Generative AI and phishing lead concerns in new cybersecurity experts survey
According to a Q2 2024 study by Censuswide, commissioned by Bitdefender and carried out in several developed economies, the vast majority of security pros considers generative AI to be a threat to the businesses that their job is to protect.
74% of respondents express confidence in their IT departments' competence in shielding their online services from threats. Considering over a half of respondents also report having a security breach lately, their confidence appears somewhat ill-informed.
Misuse of AI is named as a real threat. Attacks involving so-called deepfakes, where very realistic AI-generated videos of people saying or doing things are used to get the victim to do what the attacker wants them to do, are on the rise representing a new breed of phishing attacks.

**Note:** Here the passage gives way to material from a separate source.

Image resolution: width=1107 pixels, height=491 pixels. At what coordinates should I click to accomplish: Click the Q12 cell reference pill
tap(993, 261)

It's phishing that tops the list of security experts' concerns, closely followed by poor software design making said software inherently vulnerable, ransomware attacks, and zero-day threats.
Additionally, the research indicates that just 45% of those tasked with taking care of the security matters carry out audits regularly.
As far as cloud security is concerned (Amazon Web Services, Microsoft Azure and Google Cloud, mostly), incorrectly set IAM policies are the key concern.
The respondents all work for large corporations (with 1,000 employees or more) located in the United States of America, Germany, France, Italy, Spain, Australia and the United Kingdom, for reference.